— WHAT THIS TASK INVOLVES —
How does the data below read from its first line through the line containing "Click the IF"? Print those lines exactly.

######

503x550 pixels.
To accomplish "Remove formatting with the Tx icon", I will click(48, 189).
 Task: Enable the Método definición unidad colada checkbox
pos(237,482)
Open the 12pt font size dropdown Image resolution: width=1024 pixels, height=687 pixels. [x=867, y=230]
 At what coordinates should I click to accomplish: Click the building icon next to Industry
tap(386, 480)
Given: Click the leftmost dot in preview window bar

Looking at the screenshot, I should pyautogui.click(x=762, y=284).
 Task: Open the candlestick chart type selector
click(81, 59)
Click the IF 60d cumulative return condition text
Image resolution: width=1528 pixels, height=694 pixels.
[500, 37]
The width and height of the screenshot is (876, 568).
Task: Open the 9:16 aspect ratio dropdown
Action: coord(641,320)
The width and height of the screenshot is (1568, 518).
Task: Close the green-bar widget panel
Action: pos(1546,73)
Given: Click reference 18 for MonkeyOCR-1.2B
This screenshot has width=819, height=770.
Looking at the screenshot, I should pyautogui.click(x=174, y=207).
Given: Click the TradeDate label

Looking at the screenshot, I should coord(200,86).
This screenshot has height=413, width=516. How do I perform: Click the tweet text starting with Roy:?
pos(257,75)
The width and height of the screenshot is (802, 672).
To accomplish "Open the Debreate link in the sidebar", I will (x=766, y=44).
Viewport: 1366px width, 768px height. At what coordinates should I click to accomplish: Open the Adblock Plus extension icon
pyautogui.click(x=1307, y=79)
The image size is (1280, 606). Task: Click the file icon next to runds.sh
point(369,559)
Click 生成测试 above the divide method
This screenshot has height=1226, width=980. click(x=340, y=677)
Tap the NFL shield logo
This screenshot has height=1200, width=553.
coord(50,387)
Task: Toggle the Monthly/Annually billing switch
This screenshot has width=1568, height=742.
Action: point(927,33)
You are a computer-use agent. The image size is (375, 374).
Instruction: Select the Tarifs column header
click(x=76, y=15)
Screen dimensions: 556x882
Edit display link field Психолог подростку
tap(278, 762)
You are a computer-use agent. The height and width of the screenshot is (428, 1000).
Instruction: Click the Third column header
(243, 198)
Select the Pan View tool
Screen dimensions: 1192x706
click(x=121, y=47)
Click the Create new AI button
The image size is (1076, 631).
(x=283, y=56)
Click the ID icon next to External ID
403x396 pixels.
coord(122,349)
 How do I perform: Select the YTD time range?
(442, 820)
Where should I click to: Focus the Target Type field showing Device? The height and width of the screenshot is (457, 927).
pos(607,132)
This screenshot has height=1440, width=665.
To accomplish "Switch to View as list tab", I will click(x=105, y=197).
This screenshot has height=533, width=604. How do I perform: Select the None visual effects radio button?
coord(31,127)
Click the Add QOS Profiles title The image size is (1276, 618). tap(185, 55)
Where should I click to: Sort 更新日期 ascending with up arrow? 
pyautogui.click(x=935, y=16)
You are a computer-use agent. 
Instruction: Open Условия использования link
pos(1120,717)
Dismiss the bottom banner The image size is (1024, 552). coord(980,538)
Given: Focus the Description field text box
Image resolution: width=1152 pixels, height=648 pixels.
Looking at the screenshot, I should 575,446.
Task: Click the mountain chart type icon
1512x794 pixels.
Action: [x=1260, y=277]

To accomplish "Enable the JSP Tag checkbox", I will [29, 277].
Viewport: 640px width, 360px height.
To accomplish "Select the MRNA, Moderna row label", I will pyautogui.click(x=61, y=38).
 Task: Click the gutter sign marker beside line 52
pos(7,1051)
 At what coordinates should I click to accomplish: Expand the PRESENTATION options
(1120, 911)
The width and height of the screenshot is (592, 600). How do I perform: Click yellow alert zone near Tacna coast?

######

— SOLUTION TO THIS PROBLEM —
503x550 pixels.
To accomplish "Remove formatting with the Tx icon", I will click(48, 189).
 Task: Enable the Método definición unidad colada checkbox
pos(237,482)
Open the 12pt font size dropdown Image resolution: width=1024 pixels, height=687 pixels. [x=867, y=230]
 At what coordinates should I click to accomplish: Click the building icon next to Industry
tap(386, 480)
Given: Click the leftmost dot in preview window bar

Looking at the screenshot, I should pyautogui.click(x=762, y=284).
 Task: Open the candlestick chart type selector
click(81, 59)
Click the IF 60d cumulative return condition text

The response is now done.